When I was a child I had great difficulty asserting myself. Consequently, I often found myself talked into doing things I didn’t really want to do. When I was about 12 years old, one of my friends invited me to a ‘bring a friend’ evening at the local scout group. I thought the evening was ‘okay’, so when he asked me to go again, I said ‘yes’ – but just this one last time.
Six months later, and I was still going. I’d been talked into buying a uniform. I was talked into learning to tie knots and build a campfire. I was soon chanting along with the others (‘dib dib dib dob dob dob’). My father was so impressed that he became involved in fundraising activities for the group. Pretty soon I realised I was trapped. (Meanwhile, the ‘friend’ who’d talked me into going in the first place had stopped going.)
It wasn’t long before I discovered that scouts provided bullies with yet another opportunity to pick on the weaker kids. This was particularly evident with any hiking or camping activities. The bullies shared the same tent, smoked cigarettes and looked at pornographic magazines together. The weaklings (like me) got the worst campsite, the worst tent and the worst jobs. I can vividly remember washing filthy pots and pans in cold water at night, while the bullies stood around the campfire sharing cigarettes and sex stories.

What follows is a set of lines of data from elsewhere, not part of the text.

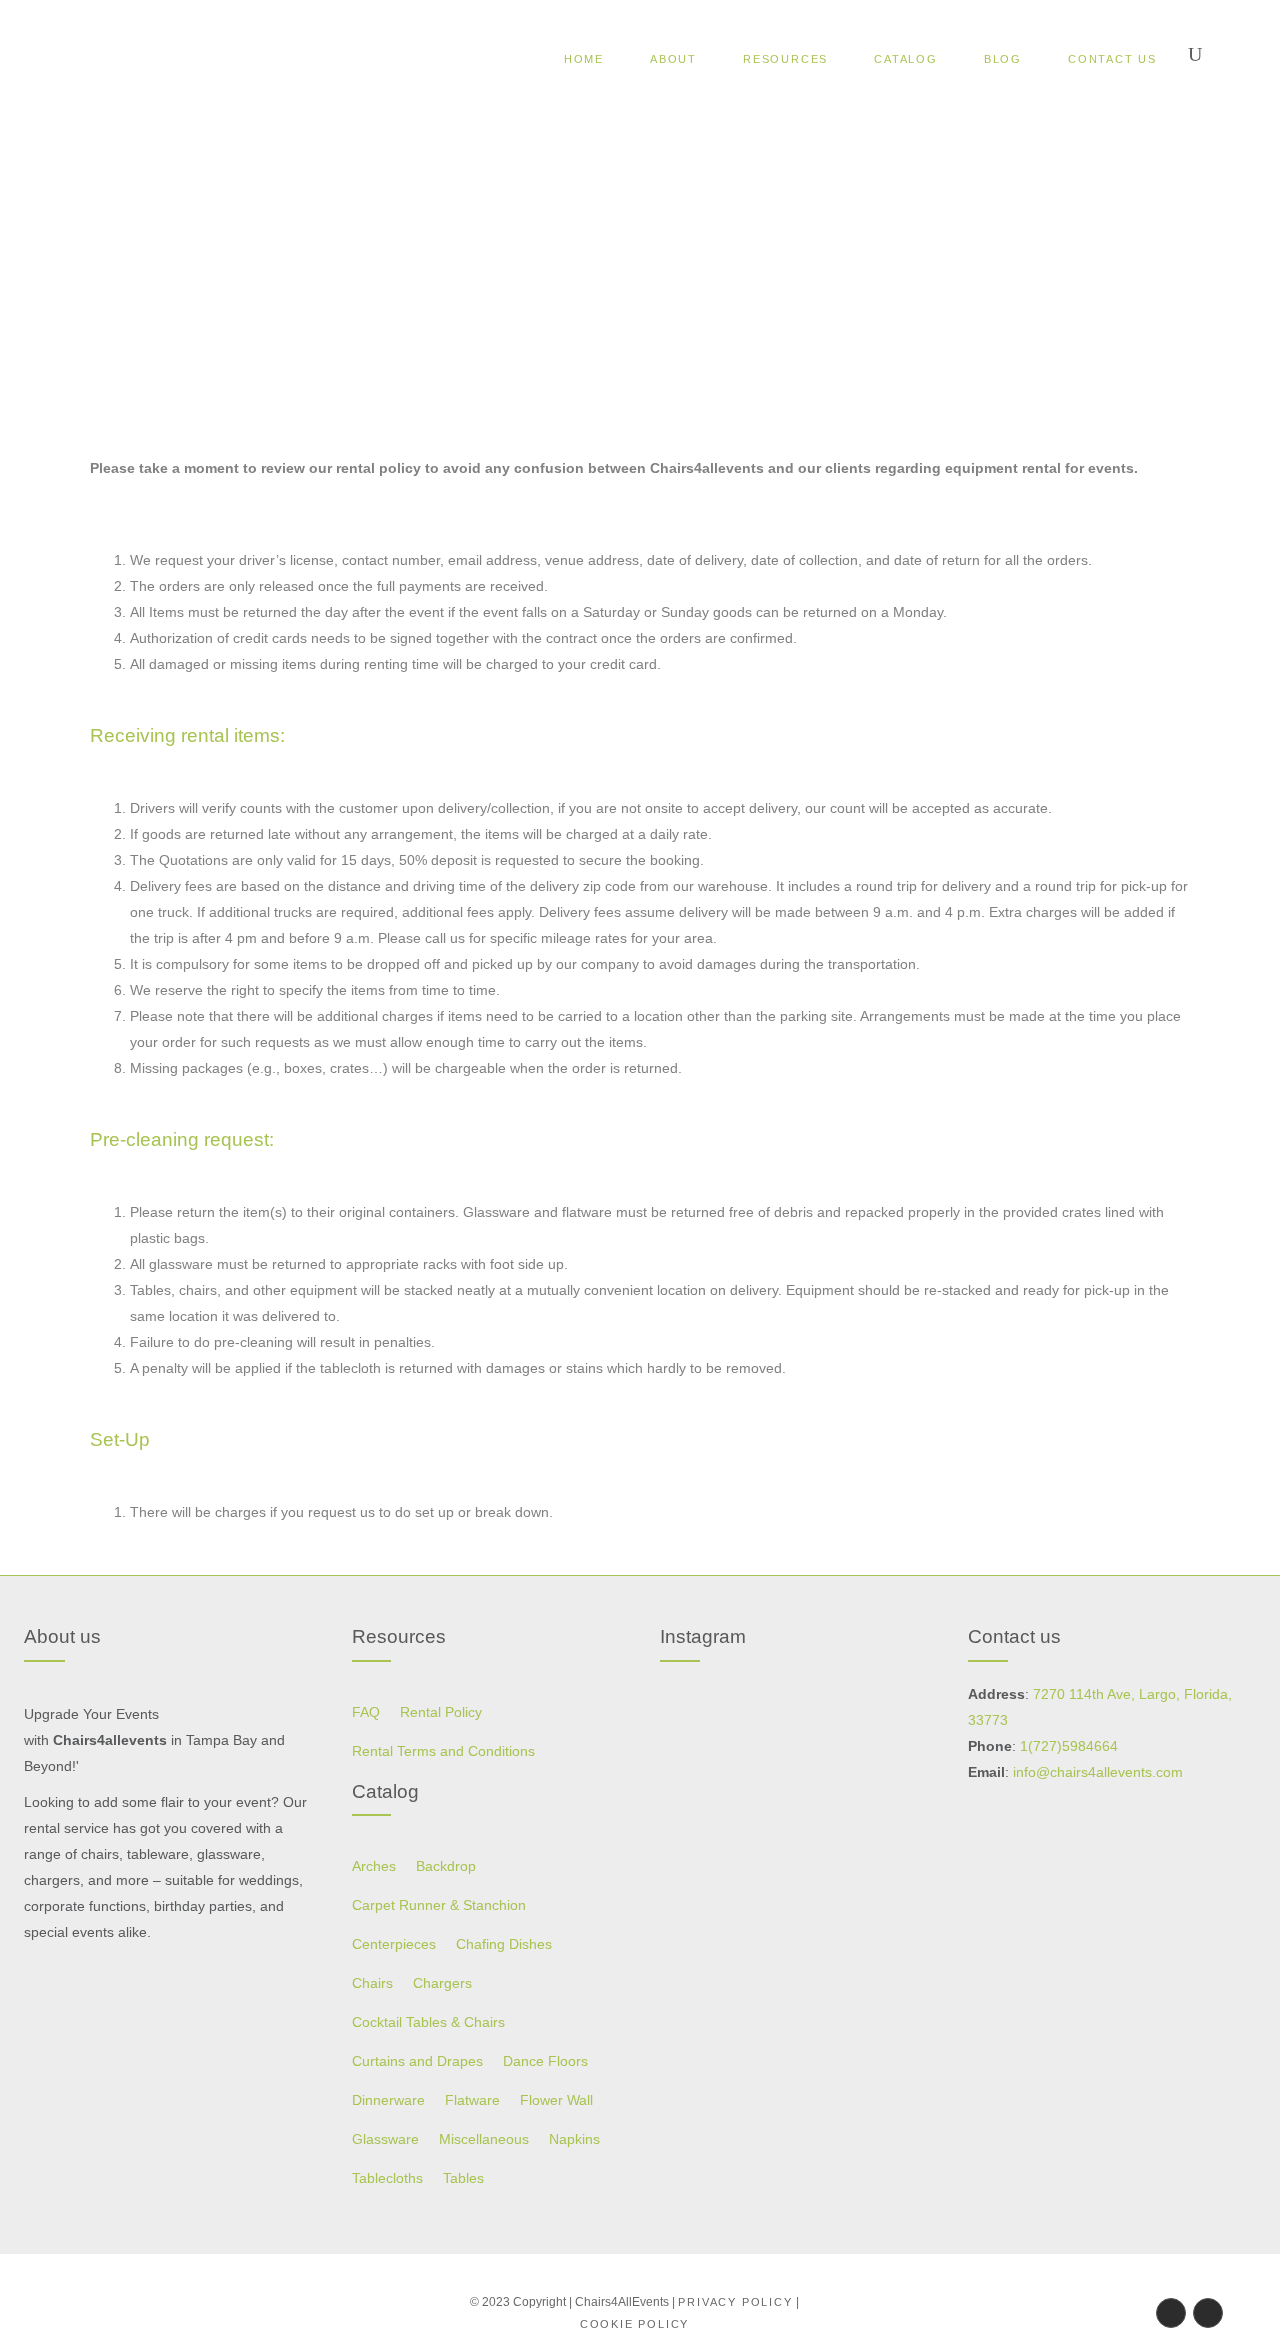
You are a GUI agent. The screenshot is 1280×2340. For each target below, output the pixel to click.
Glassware (385, 2139)
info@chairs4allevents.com (1098, 1772)
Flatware (472, 2100)
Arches (374, 1866)
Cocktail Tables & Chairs (428, 2022)
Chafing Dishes (504, 1944)
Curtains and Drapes (417, 2061)
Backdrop (446, 1866)
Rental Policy (441, 1712)
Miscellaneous (484, 2139)
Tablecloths (387, 2178)
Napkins (574, 2139)
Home (577, 265)
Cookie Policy (634, 2324)
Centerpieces (394, 1944)
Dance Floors (545, 2061)
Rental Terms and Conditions (443, 1751)
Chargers (442, 1983)
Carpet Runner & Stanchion (439, 1905)
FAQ (366, 1712)
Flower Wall (556, 2100)
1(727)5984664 (1069, 1746)
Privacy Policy (735, 2302)
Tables (463, 2178)
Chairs (372, 1983)
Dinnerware (388, 2100)
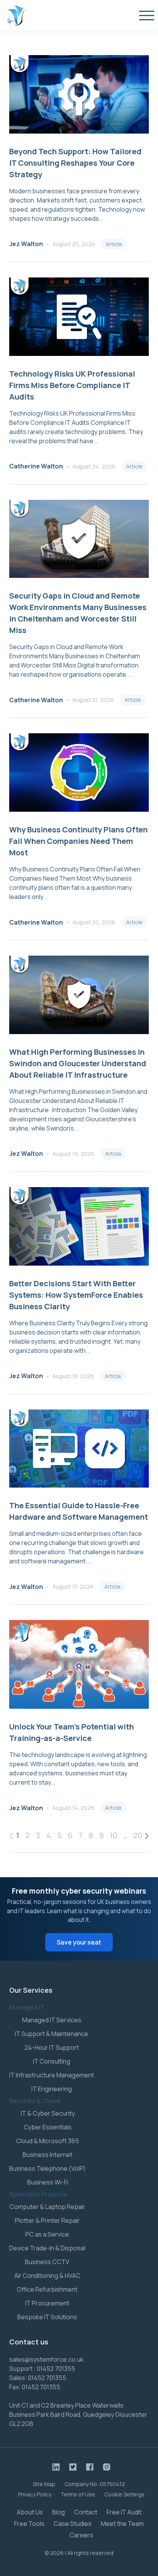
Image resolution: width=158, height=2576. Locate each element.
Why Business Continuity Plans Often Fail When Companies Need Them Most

My parents were oblivious to any of this. They thought that I was having a great time. In fact, I can remember Mum remarking on the fact that I used to stand by the window and watch for my ride to scouts drive up to the house. She thought I was excited and couldn’t wait to get there, when the opposite was true. I dreaded going, and was praying that they’d forget me, or break down on the way.
It wasn’t just boys that bullied. Some of the adult scoutmasters were just as bad. I can only assume that they themselves had been bullied as kids, and enjoyed the opportunity to enact some kind of revenge by bullying others. One of the scoutmasters was in the army, and used the scouts as a kind of ‘proving ground’ for his warped idea of discipline. He used to scream at us until his reddening face looked like it was going to explode!
But the worst thing about scouts wasn’t the bullying, the camping or even the evil scoutmasters. The worst thing about scouts was the dreaded ‘Bottle Drive’. About once a year, all of the scouts and their parents had to go doorknocking for empty beer bottles. On their own, individual bottles weren’t worth much, but a whole truck full of bottles provided a fair bit of much-needed cash for the group.
We’d start as early as possible. People would often still be having breakfast, and would answer the door dressed in their pyjamas. It was usually the bleary-eyed ‘man of the house’ that guiltily led us to the bottom of the garden where his stash was hidden. The bottles had usually been laying there for some time, covered in dirt, tangled in weeds, with snails and slugs stuck to them. Sometimes there was still a trickle of beer inside, and it ran down your arm, or the front of your shirt, when you picked it up the bottle. We loaded the beer bottles into boxes and crates and stacked them in the back of the station wagon. By the end of the day everything stank of beer – hands, clothes, hair. It was revolting.
It was years before I managed to worm my way out of the scouts. Long enough to develop an aversion to uniforms, discipline, marching, camping, knots, and – most of all – beer.